Fazit: Eine Zisterne muss her. Koste es nicht, was es wolle.
Und dieses Anliegen landet schließlich auf dem Tisch der „Ingenieure ohne Grenzen“ in Berlin. Das ist der Hauptsitz des Vereins, der in Deutschland etwa 30 Regionalgruppen hat. Eine davon, mit 10 bis 15 Mitgliedern eher kleiner, ist in Leipzig angesiedelt. Und weil hiesige Ingenieure überdurchschnittlich oft aus dem Hause HTWK stammen, trägt das Wirken des Vereins die Handschrift der Hochschule. Man ist anerkannte Hochschulgruppe, etwa die Hälfte der Gruppe studiert noch, der Rest ist schon etwas weiter. „Aussteigen“ braucht man nicht, ein Ü50er ist folglich auch an Bord.
Niels Dögnitz: Schreibtischarbeit für die ferne Zisterne
HTWK-Absolvent Niels Dögnitz (30) ist seit 2012 ein „Ingenieur ohne Grenzen“. Das Togo-Projekt, Laufzeit 2013 bis 2017, hat er in allen drei Phasen begleitet. Auf Erkundungsreise und Planung (I) folgten Umsetzung vor Ort (II) und Evaluierung (III). Nein, selbst „da unten“ war er nicht. Es brauchte jemanden mit Französisch-Kenntnissen. Also: nicht ihn. „Und mal eben vier Wochen Urlaub zu nehmen für die Bauphase, das kann auch nicht jeder“, sagt Dögnitz. Überhaupt handelt es sich nicht um eine Gruppenreise – die IoG sind schließlich kein Tourismus-Verein. Es reisen immer nur die, die vor Ort unbedingt nötig sind.
Stattdessen, erzählt der ehemalige Student, gebe es vom (Leipziger) Schreibtisch aus genug Arbeit: Öffentlichkeitsarbeit, Planen, Rechnen, Dokumentieren. Und Fundraising. Damit der Verein „seinen“ Ehrenamtlern die Reise nach Afrika zahlen kann, fängt Dögnitz bei sich selbst an: „Das größte Geburtstagsgeschenk sind Spendengelder.“ 25.000 Euro brauchte es für das Zisternen-Projekt. Nicht gerade viel! „Weil wir professionell aufgestellt sind, die hauptamtlichen Mitarbeiter in Berlin sehr erfahren sind und effektiv arbeiten. Und wir nur dann tätig werden, wenn vor Ort Partner sind, die das wollen. Mit lokalen Arbeitern und lokalen Materialien.“
Duc van Luong: Nach Togo zur Zisterne? Gerne!

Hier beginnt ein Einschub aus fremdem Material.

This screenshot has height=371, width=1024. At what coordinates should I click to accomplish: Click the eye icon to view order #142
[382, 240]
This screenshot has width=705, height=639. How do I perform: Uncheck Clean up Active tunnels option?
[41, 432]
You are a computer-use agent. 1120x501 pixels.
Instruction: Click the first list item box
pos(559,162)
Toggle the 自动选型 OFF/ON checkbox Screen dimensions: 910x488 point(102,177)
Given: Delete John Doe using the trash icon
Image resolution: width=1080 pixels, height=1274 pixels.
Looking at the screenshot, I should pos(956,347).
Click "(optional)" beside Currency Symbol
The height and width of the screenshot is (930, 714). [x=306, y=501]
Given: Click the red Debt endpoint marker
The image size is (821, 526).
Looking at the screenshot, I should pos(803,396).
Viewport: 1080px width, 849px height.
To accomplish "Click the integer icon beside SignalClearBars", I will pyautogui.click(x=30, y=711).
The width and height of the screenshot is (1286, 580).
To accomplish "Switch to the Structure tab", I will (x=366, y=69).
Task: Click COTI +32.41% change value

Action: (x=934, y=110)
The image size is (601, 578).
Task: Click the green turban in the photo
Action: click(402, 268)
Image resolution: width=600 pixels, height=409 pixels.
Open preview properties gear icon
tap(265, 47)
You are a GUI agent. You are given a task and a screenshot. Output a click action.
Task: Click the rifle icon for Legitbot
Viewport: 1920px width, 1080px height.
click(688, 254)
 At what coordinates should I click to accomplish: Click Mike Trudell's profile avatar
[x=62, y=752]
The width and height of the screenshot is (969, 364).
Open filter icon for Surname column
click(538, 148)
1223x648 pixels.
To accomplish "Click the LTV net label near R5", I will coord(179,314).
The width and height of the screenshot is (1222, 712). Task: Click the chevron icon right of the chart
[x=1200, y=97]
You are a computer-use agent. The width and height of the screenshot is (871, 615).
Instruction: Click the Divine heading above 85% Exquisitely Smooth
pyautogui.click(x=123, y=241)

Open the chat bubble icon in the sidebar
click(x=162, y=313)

Gleich zweimal nach Tomegbé aufgebrochen: Duc van Luong (31), HTWK-Alumnus seit 2014. Der schon deswegen nicht international fremdelt, weil er selbst aus Vietnam stammt: „Mit fünf Jahren hergekommen. Also Bildungsinländer“, schmunzelt der Absolvent. Wie Dögnitz ist auch er 2012 im Verein eingestiegen. Als er noch Elektrotechnik-Student war. Schon kurz darauf reiste van Luong zwei Wochen lang zur Erkundung nach Togo. Drei Jahre und einen Studienabschluss später ging es für ihn 2016, zusammen mit Ingenieur Robert Sachse, wieder hin. Zweite Phase, der eigentliche Bau, vier Wochen! Sein Arbeitgeber, so der Elektroingenieur dankbar, habe ihm dafür genug Freiraum gelassen.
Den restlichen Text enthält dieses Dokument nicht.